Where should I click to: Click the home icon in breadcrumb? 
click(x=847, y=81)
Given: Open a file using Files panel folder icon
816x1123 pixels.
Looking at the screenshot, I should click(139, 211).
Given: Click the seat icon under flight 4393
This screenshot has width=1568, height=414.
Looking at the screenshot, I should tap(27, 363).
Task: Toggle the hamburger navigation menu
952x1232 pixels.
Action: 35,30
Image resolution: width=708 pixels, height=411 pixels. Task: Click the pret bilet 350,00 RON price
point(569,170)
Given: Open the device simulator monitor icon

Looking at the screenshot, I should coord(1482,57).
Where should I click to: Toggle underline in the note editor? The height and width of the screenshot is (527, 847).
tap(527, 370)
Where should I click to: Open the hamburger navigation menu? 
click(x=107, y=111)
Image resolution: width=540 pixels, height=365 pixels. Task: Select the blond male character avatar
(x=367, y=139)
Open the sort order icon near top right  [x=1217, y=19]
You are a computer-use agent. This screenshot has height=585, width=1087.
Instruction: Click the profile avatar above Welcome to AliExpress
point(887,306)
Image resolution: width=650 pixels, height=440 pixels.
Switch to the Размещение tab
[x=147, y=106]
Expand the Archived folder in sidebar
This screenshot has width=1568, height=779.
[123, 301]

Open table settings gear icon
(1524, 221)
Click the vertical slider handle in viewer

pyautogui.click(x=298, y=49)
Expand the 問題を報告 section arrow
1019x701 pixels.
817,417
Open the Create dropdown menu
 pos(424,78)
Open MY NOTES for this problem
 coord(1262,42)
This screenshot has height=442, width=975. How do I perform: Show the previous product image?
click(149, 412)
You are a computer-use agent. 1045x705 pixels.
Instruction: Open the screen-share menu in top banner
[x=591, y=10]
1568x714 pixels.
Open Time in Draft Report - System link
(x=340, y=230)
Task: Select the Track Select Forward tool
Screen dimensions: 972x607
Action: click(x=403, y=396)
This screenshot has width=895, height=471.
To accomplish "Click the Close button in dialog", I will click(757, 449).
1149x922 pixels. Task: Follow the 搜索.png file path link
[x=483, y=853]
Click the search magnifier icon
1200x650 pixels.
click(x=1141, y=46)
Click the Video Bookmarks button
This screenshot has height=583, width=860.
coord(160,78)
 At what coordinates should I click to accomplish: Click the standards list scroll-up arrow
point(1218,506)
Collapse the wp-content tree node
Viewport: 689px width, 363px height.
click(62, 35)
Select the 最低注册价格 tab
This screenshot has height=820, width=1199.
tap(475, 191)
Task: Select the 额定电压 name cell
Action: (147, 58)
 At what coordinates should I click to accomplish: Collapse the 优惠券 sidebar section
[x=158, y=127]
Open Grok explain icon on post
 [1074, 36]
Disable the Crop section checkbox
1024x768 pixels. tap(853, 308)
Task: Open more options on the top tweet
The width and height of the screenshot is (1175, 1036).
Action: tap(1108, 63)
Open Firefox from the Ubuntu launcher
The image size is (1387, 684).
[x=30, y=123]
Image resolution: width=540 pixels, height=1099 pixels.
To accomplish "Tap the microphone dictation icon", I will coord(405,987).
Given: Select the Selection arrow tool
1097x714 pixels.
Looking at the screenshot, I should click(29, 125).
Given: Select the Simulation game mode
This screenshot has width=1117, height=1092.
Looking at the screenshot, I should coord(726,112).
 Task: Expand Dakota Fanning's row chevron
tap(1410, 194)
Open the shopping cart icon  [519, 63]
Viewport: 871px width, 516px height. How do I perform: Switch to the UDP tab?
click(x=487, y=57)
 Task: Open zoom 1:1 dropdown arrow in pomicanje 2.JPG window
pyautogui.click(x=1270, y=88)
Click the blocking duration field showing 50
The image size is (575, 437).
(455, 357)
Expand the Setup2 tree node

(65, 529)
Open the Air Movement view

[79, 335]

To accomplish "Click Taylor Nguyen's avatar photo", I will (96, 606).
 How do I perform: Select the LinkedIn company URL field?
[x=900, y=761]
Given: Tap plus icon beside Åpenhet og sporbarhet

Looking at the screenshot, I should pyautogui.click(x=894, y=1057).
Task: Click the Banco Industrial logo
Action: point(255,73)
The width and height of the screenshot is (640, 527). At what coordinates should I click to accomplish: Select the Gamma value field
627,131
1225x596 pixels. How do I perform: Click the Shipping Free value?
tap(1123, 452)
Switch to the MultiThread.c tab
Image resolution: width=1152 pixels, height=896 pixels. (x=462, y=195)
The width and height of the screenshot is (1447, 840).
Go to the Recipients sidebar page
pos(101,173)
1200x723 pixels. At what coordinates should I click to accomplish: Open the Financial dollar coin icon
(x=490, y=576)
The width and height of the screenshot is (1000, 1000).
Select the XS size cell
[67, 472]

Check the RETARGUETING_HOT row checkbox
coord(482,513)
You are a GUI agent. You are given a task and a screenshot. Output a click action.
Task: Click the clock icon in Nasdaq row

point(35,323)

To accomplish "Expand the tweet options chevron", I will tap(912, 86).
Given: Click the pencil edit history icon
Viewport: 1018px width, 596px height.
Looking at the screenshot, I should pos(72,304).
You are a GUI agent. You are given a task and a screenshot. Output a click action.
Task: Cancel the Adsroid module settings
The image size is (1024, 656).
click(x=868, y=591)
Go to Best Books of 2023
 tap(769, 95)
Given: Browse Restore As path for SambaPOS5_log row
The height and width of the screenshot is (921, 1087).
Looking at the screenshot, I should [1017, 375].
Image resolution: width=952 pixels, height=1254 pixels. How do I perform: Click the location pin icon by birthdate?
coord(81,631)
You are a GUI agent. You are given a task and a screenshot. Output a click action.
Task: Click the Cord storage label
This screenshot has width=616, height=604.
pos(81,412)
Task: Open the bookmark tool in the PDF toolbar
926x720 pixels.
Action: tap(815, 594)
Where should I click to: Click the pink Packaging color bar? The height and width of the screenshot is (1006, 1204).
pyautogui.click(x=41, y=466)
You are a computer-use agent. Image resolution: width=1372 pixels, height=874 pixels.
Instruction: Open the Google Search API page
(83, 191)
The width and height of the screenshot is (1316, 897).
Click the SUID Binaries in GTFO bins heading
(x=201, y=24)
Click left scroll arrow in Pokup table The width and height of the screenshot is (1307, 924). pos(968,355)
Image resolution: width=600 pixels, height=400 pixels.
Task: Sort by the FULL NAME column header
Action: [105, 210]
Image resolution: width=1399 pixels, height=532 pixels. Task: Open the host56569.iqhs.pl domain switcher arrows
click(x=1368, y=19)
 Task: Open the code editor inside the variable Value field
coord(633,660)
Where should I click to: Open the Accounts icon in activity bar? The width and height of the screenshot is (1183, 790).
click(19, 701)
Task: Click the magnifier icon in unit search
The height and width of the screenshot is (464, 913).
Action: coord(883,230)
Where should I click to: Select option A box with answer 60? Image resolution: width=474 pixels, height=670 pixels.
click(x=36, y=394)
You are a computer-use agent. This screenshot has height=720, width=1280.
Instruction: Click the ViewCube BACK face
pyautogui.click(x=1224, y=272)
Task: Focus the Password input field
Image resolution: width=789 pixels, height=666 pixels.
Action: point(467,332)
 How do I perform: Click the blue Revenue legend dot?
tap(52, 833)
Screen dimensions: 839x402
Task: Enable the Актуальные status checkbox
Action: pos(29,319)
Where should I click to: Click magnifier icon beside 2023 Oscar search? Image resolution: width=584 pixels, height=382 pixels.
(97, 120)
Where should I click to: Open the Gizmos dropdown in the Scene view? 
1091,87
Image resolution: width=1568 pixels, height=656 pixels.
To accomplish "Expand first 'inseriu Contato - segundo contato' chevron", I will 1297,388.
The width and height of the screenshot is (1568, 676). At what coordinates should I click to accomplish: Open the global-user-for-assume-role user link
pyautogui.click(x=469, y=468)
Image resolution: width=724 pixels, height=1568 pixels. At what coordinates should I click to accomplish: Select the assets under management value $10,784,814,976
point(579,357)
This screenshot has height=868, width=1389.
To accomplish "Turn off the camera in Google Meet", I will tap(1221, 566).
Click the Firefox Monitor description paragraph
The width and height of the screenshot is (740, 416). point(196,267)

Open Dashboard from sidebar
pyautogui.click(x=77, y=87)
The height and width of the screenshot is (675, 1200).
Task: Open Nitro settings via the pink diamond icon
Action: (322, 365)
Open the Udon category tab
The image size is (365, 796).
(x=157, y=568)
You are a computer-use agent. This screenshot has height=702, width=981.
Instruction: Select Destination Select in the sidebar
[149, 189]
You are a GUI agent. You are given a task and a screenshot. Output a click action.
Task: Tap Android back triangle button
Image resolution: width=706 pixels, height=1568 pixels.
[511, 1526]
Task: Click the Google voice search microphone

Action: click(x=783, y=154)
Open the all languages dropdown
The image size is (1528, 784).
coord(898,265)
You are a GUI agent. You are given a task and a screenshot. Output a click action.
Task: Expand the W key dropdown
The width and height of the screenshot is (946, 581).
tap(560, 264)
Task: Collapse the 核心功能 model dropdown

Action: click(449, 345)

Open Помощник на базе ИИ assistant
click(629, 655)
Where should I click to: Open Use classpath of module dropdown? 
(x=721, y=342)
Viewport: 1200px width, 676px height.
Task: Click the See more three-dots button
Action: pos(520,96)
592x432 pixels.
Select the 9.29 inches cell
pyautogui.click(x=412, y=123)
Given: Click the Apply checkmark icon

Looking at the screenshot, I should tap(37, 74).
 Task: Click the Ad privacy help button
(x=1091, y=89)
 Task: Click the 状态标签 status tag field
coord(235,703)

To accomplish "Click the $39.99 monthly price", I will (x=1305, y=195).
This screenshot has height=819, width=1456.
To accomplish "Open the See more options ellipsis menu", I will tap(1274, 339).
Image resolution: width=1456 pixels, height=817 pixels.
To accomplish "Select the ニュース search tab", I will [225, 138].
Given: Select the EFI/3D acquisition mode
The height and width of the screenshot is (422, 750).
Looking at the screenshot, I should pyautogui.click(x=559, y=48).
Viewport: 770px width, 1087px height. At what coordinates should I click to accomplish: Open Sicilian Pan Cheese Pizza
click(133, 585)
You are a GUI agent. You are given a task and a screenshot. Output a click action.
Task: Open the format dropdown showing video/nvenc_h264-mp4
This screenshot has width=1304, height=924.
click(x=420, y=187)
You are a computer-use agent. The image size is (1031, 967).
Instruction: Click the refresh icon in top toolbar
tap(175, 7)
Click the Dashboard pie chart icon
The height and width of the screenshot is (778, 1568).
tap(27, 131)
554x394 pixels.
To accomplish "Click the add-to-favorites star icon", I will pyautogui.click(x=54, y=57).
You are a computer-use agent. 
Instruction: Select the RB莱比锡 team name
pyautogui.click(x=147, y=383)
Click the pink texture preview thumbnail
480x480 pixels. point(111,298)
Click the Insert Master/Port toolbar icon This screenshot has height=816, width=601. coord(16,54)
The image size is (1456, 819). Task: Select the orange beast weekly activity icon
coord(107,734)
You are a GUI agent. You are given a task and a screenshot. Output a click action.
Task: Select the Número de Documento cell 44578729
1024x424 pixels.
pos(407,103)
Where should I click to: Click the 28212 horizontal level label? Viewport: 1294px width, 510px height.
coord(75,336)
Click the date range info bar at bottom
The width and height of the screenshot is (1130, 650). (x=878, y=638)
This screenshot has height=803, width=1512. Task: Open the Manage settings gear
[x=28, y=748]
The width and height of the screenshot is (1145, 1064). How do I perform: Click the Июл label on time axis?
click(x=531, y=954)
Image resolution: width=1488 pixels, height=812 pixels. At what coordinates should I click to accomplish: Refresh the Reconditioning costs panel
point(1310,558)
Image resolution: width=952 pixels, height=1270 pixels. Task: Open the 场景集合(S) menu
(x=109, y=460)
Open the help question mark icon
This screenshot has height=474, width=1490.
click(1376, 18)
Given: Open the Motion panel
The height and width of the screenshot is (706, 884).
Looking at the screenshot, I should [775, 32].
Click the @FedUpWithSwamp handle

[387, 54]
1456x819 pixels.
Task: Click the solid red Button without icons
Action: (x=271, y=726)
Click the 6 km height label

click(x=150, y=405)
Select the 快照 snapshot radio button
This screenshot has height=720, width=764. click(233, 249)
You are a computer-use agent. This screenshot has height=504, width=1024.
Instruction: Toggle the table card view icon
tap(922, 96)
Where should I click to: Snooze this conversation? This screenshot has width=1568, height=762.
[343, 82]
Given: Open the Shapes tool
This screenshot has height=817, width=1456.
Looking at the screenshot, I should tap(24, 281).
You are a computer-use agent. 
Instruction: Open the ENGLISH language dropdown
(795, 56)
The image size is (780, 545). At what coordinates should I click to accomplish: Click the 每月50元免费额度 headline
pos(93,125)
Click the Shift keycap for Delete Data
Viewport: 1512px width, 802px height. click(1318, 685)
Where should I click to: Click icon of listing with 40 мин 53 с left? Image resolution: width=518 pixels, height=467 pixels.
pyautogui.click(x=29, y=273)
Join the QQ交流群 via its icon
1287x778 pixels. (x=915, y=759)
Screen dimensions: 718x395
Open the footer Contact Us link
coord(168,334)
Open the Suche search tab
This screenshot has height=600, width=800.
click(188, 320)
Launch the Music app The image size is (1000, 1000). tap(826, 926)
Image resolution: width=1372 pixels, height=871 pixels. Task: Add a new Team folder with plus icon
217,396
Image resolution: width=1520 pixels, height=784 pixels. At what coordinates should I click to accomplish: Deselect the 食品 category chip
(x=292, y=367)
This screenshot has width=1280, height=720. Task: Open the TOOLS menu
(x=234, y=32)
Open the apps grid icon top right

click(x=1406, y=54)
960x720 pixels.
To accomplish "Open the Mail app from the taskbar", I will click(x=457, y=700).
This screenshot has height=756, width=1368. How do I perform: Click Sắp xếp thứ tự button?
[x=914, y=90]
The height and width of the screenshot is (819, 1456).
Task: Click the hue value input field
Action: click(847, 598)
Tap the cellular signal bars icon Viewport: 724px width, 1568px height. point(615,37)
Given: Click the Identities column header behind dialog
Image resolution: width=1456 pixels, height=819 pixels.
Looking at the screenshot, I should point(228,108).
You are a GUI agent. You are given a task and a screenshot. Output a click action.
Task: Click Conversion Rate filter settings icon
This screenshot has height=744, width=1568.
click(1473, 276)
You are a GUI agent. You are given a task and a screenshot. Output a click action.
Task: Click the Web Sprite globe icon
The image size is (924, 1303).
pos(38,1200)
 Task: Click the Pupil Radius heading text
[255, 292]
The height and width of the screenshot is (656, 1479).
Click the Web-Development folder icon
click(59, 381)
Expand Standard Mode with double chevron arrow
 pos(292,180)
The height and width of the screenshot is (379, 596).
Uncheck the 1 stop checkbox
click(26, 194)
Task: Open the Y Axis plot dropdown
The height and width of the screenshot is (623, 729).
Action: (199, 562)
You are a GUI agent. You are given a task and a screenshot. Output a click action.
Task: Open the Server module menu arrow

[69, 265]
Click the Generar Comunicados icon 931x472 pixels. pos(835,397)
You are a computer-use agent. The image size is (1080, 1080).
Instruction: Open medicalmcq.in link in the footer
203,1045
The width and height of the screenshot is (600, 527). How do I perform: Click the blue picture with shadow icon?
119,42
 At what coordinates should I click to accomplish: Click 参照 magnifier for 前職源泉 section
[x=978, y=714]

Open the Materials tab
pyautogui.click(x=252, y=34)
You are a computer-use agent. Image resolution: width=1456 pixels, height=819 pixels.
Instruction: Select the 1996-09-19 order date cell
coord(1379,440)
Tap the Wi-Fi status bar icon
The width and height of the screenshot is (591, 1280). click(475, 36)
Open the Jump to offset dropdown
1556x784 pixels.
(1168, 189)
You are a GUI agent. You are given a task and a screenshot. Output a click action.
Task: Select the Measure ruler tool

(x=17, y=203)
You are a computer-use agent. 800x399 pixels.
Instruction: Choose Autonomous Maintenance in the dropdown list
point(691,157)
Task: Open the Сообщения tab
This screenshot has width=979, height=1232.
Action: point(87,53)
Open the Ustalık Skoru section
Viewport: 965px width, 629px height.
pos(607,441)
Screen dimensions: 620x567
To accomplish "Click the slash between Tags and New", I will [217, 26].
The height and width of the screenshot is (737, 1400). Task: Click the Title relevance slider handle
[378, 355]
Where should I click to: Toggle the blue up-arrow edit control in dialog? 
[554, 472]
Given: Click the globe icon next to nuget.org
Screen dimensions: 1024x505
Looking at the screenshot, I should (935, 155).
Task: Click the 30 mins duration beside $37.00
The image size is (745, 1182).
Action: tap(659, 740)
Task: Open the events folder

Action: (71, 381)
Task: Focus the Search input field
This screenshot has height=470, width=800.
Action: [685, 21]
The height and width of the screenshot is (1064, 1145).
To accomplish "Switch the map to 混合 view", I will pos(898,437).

§ Requirement
Can you write out again only the lines of the listing starting with the line that contains "This screenshot has height=442, width=975." and going on through the line that contains "Action: click(x=403, y=396)", both included, requests and all? Multiply every coordinate in the answers by 1.35 and round to whole numbers with halves going up, leaving every other number unchanged.

§ Task response
This screenshot has height=442, width=975. How do I perform: Show the previous product image?
click(201, 556)
You are a computer-use agent. 1045x705 pixels.
Instruction: Open the screen-share menu in top banner
[x=798, y=14]
1568x714 pixels.
Open Time in Draft Report - System link
(x=459, y=311)
Task: Select the Track Select Forward tool
Screen dimensions: 972x607
Action: click(x=544, y=535)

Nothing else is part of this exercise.